Reference types or COW are definitively the way to go for the naive road. Think about it, 40% to 50% of chrome memory is std::string . Eager copy is not a healthy default.

> There is still work to do, of course.
>

The elephant in the room: make the template parameter's type qualifier transitive with the collection's qualifier.

October 22, 2015
On 21-Oct-2015 19:13, Ola Fosheim Grøstad wrote:
> 5. Lock-free data structures.
>

More generally - concurrent. It may have fine-grained locking, it may be obstruction-free or even wait-free.

-- 
Dmitry Olshansky
October 22, 2015
Am 22.10.2015 um 00:15 schrieb Zz:
> On Wednesday, 21 October 2015 at 22:12:32 UTC, Zz wrote:
>> On Wednesday, 21 October 2015 at 19:17:52 UTC, Andrei Alexandrescu wrote:
>>> On 10/21/2015 02:18 PM, Zz wrote:
>>>>
>>>> While looking at containers take a look at Jiri Soukup's work some good
>>>> ideas could come from there.
>>>>
>>>> http://www.amazon.ca/Serialization-Persistent-Objects-Structures-Efficient/dp/3642393225/ref=sr_1_1?ie=UTF8&amp;qid=1386946808&amp;sr=8-1&amp;keywords=SERIALIZATION+AND+PERSISTENT+OBJECTS#productPromotions%22%20target=%22_blank
>>>>
>>>>
>>>>
>>>> Intrusive Data Structures.
>>>> http://www.codefarms.com/home
>>>> http://www.codefarms.com/dol
>>>> http://www.codefarms.com/ppf
>>>> http://www.codefarms.com/ptl
>>>
>>> Ah, Codefarms is still around. Nice.
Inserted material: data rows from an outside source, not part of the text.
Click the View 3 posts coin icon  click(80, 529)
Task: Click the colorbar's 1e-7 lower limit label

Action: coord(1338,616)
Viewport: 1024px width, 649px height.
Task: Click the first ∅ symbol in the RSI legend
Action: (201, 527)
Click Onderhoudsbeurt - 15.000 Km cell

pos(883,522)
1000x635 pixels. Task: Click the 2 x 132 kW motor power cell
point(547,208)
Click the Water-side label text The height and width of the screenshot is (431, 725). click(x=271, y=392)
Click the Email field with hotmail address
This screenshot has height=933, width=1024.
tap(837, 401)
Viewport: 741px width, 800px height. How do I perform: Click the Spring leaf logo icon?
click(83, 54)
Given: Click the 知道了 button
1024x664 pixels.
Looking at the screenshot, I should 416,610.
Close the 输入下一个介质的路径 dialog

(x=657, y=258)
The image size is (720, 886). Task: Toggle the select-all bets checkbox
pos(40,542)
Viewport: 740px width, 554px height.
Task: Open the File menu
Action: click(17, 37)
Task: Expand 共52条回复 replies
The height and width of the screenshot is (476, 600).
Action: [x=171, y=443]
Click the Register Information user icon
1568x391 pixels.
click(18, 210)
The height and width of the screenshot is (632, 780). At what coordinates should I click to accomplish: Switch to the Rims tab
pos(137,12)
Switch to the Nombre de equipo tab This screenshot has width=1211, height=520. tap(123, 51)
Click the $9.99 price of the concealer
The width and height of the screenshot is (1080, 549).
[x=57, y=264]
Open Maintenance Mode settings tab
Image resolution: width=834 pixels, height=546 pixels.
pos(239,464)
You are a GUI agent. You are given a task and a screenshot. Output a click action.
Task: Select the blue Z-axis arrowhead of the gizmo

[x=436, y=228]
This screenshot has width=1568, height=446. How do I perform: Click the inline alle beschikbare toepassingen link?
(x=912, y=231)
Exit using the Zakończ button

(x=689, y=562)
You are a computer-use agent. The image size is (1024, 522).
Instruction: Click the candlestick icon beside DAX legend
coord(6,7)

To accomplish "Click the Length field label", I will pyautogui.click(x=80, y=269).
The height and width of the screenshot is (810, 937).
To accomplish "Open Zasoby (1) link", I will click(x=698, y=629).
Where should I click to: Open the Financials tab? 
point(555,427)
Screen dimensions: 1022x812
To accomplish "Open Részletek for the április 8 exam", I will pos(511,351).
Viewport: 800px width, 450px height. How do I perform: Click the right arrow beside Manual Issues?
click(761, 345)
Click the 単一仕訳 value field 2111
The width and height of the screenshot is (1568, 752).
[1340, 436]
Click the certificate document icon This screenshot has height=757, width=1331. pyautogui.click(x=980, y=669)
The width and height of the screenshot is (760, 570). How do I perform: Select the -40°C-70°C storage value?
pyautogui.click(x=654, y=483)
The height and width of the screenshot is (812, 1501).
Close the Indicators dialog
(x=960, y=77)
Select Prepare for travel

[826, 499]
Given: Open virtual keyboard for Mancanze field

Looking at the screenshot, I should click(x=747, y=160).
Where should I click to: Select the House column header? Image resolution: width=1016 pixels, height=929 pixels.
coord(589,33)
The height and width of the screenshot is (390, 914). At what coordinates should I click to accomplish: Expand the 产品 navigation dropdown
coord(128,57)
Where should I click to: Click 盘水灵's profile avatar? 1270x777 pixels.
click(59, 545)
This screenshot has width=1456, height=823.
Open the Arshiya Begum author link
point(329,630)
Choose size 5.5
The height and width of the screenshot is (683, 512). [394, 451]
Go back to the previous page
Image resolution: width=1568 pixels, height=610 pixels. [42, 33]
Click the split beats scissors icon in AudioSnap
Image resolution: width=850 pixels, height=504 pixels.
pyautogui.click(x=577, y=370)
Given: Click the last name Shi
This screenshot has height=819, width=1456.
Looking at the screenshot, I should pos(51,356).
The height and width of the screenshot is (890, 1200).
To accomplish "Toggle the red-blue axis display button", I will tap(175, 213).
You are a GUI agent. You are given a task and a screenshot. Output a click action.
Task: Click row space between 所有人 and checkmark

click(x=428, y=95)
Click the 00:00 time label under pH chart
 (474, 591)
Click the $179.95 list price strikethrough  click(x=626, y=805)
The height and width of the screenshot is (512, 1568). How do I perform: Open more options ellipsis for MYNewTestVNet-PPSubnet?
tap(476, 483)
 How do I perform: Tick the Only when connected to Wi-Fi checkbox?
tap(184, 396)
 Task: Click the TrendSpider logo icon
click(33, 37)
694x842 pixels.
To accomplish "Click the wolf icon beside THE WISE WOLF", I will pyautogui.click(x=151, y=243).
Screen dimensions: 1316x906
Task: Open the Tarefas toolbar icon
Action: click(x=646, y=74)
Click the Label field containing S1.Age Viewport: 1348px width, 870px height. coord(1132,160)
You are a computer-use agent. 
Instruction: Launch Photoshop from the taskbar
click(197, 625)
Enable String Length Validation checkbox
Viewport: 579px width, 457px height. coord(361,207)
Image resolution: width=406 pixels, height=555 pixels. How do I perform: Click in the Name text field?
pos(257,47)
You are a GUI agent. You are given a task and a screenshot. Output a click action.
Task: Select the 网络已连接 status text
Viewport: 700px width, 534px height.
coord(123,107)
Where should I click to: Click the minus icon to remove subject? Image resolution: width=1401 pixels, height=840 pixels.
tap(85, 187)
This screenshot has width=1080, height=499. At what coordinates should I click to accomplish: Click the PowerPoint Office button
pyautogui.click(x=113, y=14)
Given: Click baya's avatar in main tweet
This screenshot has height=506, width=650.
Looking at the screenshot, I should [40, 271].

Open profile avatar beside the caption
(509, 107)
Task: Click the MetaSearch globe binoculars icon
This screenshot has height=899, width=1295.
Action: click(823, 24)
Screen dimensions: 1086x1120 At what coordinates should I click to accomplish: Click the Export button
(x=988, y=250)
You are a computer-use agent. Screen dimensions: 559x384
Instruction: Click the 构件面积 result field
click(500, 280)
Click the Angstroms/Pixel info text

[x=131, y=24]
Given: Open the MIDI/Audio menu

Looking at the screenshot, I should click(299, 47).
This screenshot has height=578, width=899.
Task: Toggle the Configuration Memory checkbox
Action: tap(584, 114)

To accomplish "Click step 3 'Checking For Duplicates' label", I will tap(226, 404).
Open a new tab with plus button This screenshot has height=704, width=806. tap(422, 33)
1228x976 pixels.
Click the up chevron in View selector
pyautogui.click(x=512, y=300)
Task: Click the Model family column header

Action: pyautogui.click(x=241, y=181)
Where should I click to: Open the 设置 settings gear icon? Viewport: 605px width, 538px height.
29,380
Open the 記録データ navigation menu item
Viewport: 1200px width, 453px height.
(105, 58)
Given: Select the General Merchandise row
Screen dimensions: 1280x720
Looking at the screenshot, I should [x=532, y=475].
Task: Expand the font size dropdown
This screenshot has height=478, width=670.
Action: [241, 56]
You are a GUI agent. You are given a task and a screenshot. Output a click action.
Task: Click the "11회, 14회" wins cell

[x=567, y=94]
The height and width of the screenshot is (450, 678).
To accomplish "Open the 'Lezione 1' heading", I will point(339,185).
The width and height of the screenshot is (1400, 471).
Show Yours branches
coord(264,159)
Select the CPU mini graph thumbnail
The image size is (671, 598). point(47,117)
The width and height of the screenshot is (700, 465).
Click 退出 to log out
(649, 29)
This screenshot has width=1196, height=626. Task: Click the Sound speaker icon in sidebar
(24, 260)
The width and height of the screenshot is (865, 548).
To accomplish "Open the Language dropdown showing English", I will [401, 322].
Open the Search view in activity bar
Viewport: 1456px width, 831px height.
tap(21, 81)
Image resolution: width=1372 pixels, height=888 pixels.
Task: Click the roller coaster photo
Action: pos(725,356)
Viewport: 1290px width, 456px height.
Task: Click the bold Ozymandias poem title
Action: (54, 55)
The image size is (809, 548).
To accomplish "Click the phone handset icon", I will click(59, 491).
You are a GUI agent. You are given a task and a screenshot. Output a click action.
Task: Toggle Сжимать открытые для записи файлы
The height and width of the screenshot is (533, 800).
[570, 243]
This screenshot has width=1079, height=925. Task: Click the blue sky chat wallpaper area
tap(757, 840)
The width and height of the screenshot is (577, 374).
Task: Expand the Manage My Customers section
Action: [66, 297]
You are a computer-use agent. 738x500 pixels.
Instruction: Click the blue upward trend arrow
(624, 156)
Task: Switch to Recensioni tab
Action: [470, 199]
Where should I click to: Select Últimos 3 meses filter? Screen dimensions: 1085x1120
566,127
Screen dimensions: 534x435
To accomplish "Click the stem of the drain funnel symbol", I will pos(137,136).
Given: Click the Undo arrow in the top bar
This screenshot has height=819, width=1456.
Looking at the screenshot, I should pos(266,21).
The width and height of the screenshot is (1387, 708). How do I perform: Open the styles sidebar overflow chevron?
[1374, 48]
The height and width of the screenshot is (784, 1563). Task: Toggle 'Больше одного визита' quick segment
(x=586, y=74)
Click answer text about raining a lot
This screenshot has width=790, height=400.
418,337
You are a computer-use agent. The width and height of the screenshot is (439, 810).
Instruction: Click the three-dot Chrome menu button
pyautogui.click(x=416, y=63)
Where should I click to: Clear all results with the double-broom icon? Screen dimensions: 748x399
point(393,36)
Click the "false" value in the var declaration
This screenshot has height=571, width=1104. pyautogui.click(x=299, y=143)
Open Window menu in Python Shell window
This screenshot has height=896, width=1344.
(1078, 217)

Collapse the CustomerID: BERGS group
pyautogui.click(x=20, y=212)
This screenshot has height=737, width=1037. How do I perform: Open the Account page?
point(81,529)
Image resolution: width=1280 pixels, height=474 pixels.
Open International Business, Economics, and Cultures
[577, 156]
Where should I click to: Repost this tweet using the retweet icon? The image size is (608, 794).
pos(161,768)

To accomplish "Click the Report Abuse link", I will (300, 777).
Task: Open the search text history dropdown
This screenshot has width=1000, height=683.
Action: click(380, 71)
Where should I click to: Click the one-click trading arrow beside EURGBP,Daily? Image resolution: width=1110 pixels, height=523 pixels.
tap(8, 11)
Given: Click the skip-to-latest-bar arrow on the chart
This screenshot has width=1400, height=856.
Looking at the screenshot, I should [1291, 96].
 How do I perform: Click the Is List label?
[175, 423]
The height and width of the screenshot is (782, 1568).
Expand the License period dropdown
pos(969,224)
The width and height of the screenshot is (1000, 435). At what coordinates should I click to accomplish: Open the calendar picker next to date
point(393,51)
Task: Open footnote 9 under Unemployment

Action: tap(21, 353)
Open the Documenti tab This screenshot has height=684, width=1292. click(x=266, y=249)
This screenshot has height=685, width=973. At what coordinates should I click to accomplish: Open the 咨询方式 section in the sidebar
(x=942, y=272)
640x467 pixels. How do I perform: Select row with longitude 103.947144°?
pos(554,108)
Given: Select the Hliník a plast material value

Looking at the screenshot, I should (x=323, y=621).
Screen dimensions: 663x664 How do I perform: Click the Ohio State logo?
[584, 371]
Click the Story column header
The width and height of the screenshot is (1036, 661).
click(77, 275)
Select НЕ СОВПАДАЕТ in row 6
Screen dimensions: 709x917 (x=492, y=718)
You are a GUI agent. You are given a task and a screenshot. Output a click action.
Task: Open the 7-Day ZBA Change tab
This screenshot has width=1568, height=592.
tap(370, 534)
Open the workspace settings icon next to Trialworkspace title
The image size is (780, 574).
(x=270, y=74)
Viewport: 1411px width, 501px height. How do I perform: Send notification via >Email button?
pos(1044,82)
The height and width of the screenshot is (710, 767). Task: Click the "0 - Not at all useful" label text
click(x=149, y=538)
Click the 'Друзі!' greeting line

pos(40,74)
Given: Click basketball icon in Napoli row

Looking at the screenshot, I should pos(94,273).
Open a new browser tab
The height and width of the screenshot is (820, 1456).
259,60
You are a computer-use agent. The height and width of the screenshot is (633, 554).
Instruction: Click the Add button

I remember I've been reading
>>> Soukup's articles back in the days of the C++ Report magazine. I
>>> couldn't make sense of them, nor could any of my friends. -- Andrei
>>
>> The following links give an out line of DOL (The main library), most
>> of the articles talked about the newer PTL (at that time).
>>
>> For DOL
>> http://www.codefarms.com/dolclasses
>> http://www.codefarms.com/docs/dol/index.htm for the list of available
>> organisations.
>>
>> As for PTL the following gives an outline.
>> http://www.codefarms.com/docs/ptl/chap4.htm
>>
>> DOL was Macro based while PTL used templates.
>>
>> Zz
>
> Sorry the list of available organisations is here:
> http://www.codefarms.com/docs/dol/ch11aorg.htm
>
> Zz

Intrusive data structures have their strengths especially when nodes are
part of several containers.
I implemented some of the intrusive containers back in D1 times.
See

http://dsource.org/projects/nova/browser/trunk/nova/ds/intrusive

KlausO

October 22, 2015
On Wednesday, 21 October 2015 at 11:05:12 UTC, Andrei Alexandrescu wrote:
> Andrei

Exiting, times ahead!

One thing that has caught my attention lately:

I believe one way of making `std.experimental.allocator` usage (more) automatic is to add subtypes of containers for specific limited access patterns.

For instance, some graph algorithms, such a calculating subgraphs,

for instance: https://github.com/nordlow/justd/blob/master/knet/setops.d#L10

internally uses hashsets (currently implemented as a bool[Value])

for instance: https://github.com/nordlow/justd/blob/master/knet/setops.d#L15

only require the two primitives:

- bool insert(Value value): returns true if value was stored, not already existed
- bool contains(Value value)

In this case (when no references are leaked), `HashSet` could be sub-typed to, say `ExpandableConstantHashSet`, which can @safely and automatically make use of a `RegionAllocator` for super-performance.

In this way, even complete beginners in D, could @safely use Phobos containers to beat C++ performance.

Destroy!
October 22, 2015
On Wednesday, 21 October 2015 at 11:05:12 UTC, Andrei Alexandrescu wrote:
> Internally, functional containers take advantage of common substructure and immutability to share actual data. The classic resource for defining and implementing functional containers is http://www.amazon.com/Purely-Functional-Structures-Chris-Okasaki/dp/0521663504.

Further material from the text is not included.